----- TEXT PROVIDED -----
Two new polls continue to show Hillary Clinton leading the presidential race against Donald Trump, although the surveys differ on the size of her margin.

Clinton holds a 12 point lead, 51%-39%, in the latest Washington Post/ABC News poll, which shows roughly two in three Americans saying the wealthy businessman is not qualified to be president. That includes roughly one-third of Republicans and Republican-leaning independents in the survey.

An NBC/Wall St. Journal survey, also released Sunday, showed a close contest. That poll showed virtually the same level of support for Trump as the Washington Post/ABC survey, but a lower level of support for Clinton. It showed the former secretary of State leading 46%-41%.

An average of all recent polls shows Clinton leading 46%-39%.

The Post/ABC poll found the public in a somewhat contradictory mood about President Obama. On the one hand, it found Obama’s job approval at 56%, continuing a trend of increasing approval that many surveys have found this spring. On the other hand, it also found that after nearly eight years of Obama’s presidency, an identical 56% would like to see the country head in a new direction.
----- LISTED ENTRIES -----
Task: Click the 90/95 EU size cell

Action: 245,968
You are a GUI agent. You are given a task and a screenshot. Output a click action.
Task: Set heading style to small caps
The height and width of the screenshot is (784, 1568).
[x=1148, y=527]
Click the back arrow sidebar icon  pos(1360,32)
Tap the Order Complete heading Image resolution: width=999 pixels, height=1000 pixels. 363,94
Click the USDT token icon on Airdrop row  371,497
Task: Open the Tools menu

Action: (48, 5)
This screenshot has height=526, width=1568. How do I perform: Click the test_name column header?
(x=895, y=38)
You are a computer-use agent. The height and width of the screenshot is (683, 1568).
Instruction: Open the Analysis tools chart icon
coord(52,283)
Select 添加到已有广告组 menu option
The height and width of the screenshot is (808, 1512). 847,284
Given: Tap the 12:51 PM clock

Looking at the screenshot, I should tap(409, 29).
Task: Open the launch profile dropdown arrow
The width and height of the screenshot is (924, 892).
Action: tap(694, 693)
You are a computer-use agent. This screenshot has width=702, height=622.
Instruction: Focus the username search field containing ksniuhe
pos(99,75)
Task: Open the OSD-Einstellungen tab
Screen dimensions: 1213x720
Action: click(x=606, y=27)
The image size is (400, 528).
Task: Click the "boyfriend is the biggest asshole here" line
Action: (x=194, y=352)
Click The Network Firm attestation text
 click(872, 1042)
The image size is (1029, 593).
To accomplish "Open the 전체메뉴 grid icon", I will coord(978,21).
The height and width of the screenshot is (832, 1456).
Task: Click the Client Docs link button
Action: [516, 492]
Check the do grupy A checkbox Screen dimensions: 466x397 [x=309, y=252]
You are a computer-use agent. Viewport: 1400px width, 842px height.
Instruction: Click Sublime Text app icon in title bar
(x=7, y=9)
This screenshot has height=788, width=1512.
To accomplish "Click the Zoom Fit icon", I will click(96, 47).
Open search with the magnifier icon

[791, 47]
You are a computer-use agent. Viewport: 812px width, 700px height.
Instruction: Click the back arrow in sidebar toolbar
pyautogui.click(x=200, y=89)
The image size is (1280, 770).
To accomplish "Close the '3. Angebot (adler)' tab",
-----
*TASK REQUIREMENTS*.
a) In the poll report, replace "Sunday" with "Monday" and write out the passage from "Two new polls" to "Clinton leading 46%-39%.".
b) In the poll report, what job approval rating did the Post/ABC poll find for President Obama?
c) Carry the poll report forward from its final sentence.

*RESULTS BY TASK*.
a)
Two new polls continue to show Hillary Clinton leading the presidential race against Donald Trump, although the surveys differ on the size of her margin.

Clinton holds a 12 point lead, 51%-39%, in the latest Washington Post/ABC News poll, which shows roughly two in three Americans saying the wealthy businessman is not qualified to be president. That includes roughly one-third of Republicans and Republican-leaning independents in the survey.

An NBC/Wall St. Journal survey, also released Monday, showed a close contest. That poll showed virtually the same level of support for Trump as the Washington Post/ABC survey, but a lower level of support for Clinton. It showed the former secretary of State leading 46%-41%.

An average of all recent polls shows Clinton leading 46%-39%.

b) 56%

c)
Trump wins about two-thirds of those who want to see a different direction, the Post/ABC poll found. That level of desire for change, however, is almost identical to what the same poll found in 1988 and 2004, both years in which the incumbent party won.

Trump has made an effort to capitalize on the desire for change by reaching for voters who supported Sen. Bernie Sanders in the Democratic primaries. Both surveys showed little sign of that strategy working. Only a small slice of Sanders’ supporters, 8% in the Post/ABC survey and 10% in the NBC/WSJ one, said they planned to back Trump.

Both surveys also showed Trump doing poorly among non-white voters. The Post/ABC survey found more than two-thirds of voters saying that Trump made racist comments about federal Judge Gonzalo Curiel, who is presiding over a fraud lawsuit against Trump University.

Trump leads among white voters, but with a sharp division along educational lines. Among whites with a college degree, Clinton led 50%-42%, according to the Post/ABC poll. If that holds up, she would be the first Democrat to capture a majority of college-educated white voters since modern polling began collecting such data in 1952.

Both surveys were conducted by telephone, including landlines and cell phones, through June 23. Each questioned roughly 1,000 people -- all registered voters in the case of the NBC/WSJ survey, adults aged 18 and older for the Post/ABC poll. Each has a margin of error of 3.5 percentage points in either direction for the full sample.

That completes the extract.